### Supplied material
----------
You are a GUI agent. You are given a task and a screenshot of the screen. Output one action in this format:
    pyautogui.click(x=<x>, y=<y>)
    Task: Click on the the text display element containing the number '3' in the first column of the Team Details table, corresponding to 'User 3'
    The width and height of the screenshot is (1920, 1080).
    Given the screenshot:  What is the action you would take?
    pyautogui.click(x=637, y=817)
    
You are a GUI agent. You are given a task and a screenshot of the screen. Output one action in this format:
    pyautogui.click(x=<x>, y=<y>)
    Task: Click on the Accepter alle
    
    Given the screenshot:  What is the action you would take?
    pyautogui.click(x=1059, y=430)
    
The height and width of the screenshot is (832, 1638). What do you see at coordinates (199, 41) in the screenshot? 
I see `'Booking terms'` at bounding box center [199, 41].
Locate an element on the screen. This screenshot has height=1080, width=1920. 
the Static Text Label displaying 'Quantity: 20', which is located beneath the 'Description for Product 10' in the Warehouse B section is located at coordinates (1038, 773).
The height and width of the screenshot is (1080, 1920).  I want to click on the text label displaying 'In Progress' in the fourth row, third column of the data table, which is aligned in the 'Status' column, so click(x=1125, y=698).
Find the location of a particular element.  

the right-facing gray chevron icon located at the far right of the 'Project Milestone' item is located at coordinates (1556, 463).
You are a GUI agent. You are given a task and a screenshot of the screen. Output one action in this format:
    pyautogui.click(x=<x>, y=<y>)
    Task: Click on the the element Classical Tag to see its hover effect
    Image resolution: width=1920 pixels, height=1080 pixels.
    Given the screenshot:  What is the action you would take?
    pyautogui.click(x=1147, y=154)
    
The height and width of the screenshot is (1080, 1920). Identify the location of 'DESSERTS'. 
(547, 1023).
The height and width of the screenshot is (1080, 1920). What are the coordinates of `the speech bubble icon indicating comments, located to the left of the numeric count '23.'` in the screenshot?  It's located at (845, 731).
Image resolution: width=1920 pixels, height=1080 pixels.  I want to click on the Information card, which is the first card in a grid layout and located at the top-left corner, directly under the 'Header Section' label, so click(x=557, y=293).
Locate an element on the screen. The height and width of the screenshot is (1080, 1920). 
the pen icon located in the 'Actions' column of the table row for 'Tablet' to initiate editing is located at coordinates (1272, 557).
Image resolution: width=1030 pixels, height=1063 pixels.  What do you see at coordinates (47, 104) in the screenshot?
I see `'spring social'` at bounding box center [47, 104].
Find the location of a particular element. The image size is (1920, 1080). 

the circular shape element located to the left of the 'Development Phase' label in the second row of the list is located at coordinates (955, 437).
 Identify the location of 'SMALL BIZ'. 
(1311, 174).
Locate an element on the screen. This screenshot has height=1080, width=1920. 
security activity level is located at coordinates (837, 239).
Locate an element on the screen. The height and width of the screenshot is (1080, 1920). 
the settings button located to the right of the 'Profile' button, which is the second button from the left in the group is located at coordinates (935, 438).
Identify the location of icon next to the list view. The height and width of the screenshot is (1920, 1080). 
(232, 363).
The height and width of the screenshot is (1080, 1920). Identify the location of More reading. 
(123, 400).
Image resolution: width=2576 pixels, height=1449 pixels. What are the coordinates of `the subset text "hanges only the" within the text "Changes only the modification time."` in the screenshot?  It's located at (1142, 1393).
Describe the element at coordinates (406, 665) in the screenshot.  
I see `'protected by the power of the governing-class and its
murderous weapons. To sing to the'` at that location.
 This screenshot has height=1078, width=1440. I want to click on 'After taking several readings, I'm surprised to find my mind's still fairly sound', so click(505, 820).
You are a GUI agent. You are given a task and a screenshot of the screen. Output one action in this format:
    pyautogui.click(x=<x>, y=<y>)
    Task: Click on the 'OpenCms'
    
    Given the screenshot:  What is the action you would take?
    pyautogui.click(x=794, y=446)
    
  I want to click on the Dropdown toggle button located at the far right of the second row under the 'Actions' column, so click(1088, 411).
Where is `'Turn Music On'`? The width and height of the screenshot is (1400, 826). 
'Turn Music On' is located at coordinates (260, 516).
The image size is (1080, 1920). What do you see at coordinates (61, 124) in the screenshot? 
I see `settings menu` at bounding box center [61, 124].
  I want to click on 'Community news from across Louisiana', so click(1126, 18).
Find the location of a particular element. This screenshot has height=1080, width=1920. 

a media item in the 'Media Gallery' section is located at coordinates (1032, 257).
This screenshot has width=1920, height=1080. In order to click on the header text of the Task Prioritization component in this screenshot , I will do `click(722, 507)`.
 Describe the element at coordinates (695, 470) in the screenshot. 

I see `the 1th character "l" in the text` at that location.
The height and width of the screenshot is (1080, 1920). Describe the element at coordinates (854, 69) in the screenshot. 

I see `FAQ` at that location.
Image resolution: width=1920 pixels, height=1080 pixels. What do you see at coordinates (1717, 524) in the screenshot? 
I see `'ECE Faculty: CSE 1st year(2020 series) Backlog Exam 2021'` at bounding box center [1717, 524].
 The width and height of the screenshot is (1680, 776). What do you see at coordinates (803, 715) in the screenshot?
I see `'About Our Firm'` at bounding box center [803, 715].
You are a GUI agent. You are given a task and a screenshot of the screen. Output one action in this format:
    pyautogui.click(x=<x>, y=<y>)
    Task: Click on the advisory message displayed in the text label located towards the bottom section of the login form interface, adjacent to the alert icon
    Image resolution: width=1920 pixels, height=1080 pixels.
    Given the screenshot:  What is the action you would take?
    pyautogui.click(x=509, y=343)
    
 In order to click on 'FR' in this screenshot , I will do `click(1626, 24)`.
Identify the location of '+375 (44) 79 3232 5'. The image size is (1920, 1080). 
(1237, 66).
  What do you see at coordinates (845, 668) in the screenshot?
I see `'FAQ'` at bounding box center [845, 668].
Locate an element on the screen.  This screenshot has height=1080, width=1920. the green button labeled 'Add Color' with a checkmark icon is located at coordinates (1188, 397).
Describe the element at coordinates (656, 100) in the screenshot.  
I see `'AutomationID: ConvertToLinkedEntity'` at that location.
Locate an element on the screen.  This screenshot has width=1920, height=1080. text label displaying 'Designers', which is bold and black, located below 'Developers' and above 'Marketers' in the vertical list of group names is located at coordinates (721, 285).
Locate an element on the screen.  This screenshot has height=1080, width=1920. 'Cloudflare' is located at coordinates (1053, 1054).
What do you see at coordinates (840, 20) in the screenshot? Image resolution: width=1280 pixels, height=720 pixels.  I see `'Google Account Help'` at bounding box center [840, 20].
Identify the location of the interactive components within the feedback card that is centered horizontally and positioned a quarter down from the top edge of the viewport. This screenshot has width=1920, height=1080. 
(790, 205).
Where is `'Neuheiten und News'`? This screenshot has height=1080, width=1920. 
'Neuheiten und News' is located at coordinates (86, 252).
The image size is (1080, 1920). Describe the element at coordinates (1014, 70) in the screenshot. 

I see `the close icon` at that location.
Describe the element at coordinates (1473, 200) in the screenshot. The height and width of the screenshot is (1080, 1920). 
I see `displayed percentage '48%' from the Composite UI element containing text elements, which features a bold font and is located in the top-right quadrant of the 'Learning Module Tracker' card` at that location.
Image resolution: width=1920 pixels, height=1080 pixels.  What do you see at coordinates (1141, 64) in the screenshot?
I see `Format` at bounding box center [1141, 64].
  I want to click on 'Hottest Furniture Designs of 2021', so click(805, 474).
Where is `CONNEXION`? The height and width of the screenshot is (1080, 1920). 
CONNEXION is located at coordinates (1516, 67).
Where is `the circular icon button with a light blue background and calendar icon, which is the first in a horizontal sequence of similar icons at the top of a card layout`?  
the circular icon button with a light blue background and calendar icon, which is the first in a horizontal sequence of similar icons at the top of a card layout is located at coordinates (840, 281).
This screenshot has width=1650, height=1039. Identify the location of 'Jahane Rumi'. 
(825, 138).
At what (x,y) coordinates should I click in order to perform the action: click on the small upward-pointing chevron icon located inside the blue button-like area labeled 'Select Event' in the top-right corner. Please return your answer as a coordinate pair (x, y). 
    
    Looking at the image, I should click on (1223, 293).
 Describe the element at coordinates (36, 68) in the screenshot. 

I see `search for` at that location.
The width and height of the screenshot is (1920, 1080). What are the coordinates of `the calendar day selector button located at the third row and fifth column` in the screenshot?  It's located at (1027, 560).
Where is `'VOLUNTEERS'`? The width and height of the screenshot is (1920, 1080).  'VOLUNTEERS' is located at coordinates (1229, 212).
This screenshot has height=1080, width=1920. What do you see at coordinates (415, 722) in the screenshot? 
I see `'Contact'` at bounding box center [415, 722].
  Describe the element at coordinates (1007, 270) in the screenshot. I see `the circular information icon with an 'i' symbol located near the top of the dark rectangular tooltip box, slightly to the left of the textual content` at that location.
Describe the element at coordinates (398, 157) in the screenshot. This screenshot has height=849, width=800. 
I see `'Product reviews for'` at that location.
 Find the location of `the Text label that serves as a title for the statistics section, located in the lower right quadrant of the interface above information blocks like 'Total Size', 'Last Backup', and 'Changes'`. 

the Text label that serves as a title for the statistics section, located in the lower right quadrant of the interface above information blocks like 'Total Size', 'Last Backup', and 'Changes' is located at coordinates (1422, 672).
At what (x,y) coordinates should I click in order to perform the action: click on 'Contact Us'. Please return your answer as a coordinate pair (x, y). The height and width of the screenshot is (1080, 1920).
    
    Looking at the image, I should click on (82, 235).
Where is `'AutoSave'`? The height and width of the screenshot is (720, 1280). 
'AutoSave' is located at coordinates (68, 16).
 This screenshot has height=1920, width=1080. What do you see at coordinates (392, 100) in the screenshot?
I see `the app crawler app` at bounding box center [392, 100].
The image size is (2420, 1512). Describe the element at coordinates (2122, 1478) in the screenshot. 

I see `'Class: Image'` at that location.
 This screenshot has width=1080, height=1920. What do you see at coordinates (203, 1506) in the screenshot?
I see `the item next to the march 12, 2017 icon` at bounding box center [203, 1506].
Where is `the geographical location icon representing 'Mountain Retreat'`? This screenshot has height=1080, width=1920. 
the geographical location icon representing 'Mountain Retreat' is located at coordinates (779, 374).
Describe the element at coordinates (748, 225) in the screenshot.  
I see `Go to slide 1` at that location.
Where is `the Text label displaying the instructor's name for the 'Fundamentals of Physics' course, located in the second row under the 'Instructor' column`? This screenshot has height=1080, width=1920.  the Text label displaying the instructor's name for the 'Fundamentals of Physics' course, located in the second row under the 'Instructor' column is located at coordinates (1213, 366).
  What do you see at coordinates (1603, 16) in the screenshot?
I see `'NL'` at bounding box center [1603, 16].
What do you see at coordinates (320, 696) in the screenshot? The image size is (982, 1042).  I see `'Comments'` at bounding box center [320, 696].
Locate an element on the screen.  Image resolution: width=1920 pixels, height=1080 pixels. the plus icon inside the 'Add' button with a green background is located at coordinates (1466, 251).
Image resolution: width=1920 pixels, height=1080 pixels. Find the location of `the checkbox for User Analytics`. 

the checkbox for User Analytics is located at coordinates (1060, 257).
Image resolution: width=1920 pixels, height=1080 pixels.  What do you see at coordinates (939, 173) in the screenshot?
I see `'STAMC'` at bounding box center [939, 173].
----------
Print the stretch of items from the line containing "64) in the screenshot?" through the line containing "Looking at the image, I should click on (1223, 293).", reproducing each line as it stands.

### Correct result
Image resolution: width=1920 pixels, height=1080 pixels.  What do you see at coordinates (1141, 64) in the screenshot?
I see `Format` at bounding box center [1141, 64].
  I want to click on 'Hottest Furniture Designs of 2021', so click(805, 474).
Where is `CONNEXION`? The height and width of the screenshot is (1080, 1920). 
CONNEXION is located at coordinates (1516, 67).
Where is `the circular icon button with a light blue background and calendar icon, which is the first in a horizontal sequence of similar icons at the top of a card layout`?  
the circular icon button with a light blue background and calendar icon, which is the first in a horizontal sequence of similar icons at the top of a card layout is located at coordinates (840, 281).
This screenshot has width=1650, height=1039. Identify the location of 'Jahane Rumi'. 
(825, 138).
At what (x,y) coordinates should I click in order to perform the action: click on the small upward-pointing chevron icon located inside the blue button-like area labeled 'Select Event' in the top-right corner. Please return your answer as a coordinate pair (x, y). 
    
    Looking at the image, I should click on (1223, 293).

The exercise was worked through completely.